Paddle Your Own Canoe

Paddle Your Own Canoe

As one goes through life, one learns that if you don’t paddle your own canoe, you don’t move.
–Katharine Hepburn

Most of us manage to grow up with less than perfect parenting and we manage ok.  We accept that our parents really did do the best they could with what they knew and with the parenting they had received from their parents.  As we experience life problems, we even may recognize some patterns of behaviors we use for coping that we learned from them.  Perhaps some of them work for us, and some of them don’t.  What we do with the ones that don’t work for us can make the difference between feeling stuck and sorry for ourselves, and happy and satisfied in our lives.

  • Do you occasionally take time out to reflect on how your beliefs, attitudes and behaviors are serving you in life?
  • When you recognize a pattern of behavior that does not serve you well do you attempt to change it?
  •  When you attempt a change and are successful do you note what you did that made the change doable?
  • When you attempt a change and are unsuccessful do you give up?

If you feel stuck, seek help.  Sometimes we don’t paddle our canoe because we don’t realize it’s our paddling or lack of paddling that is the problem!  Sometimes we don’t paddle because, well, no one ever taught us how!  And sometimes we don’t paddle because we are afraid of the unknown.

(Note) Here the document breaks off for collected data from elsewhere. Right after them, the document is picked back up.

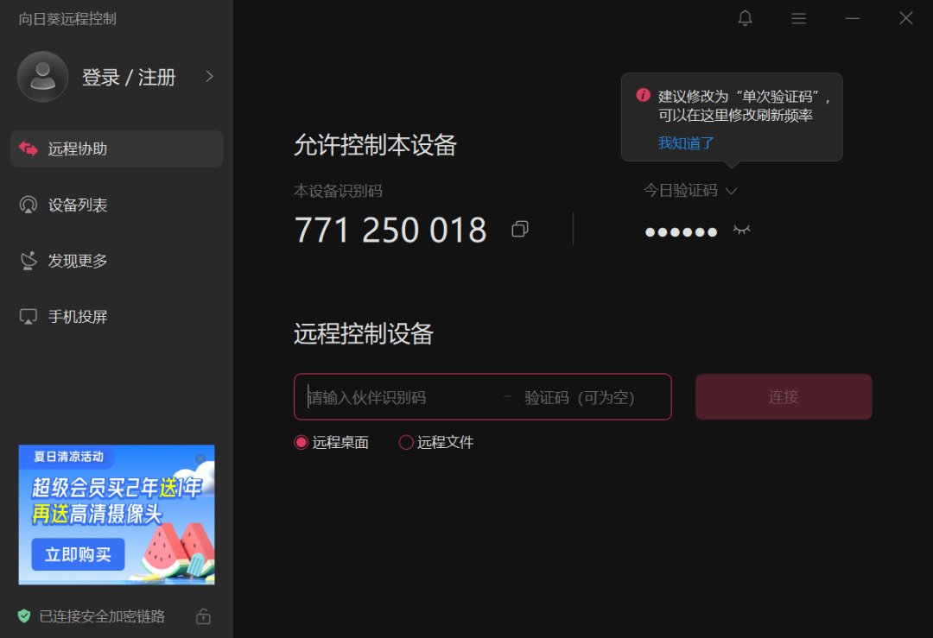
Task: Expand the 登录 / 注册 account arrow
Action: (x=209, y=77)
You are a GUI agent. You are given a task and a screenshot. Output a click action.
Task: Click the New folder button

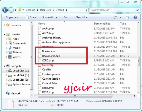82,17
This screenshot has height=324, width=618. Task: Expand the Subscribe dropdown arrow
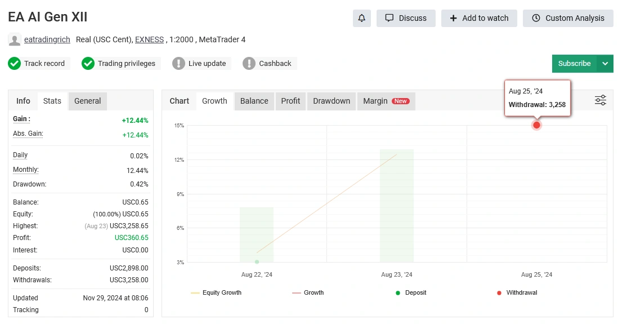[605, 64]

Don’t stay stuck!!  We each have been given a life to live and enjoy not just to survive.  If you are stuck, care enough about yourself to reach out for help whether it be to a good friend, a trusted mentor, a pastor, a trained coach or a therapist, a support group.  There is a myriad of ways to become unstuck if you want.

Reach out, take control of your canoe, go places you never imagined you could.  You’ll be so glad you did.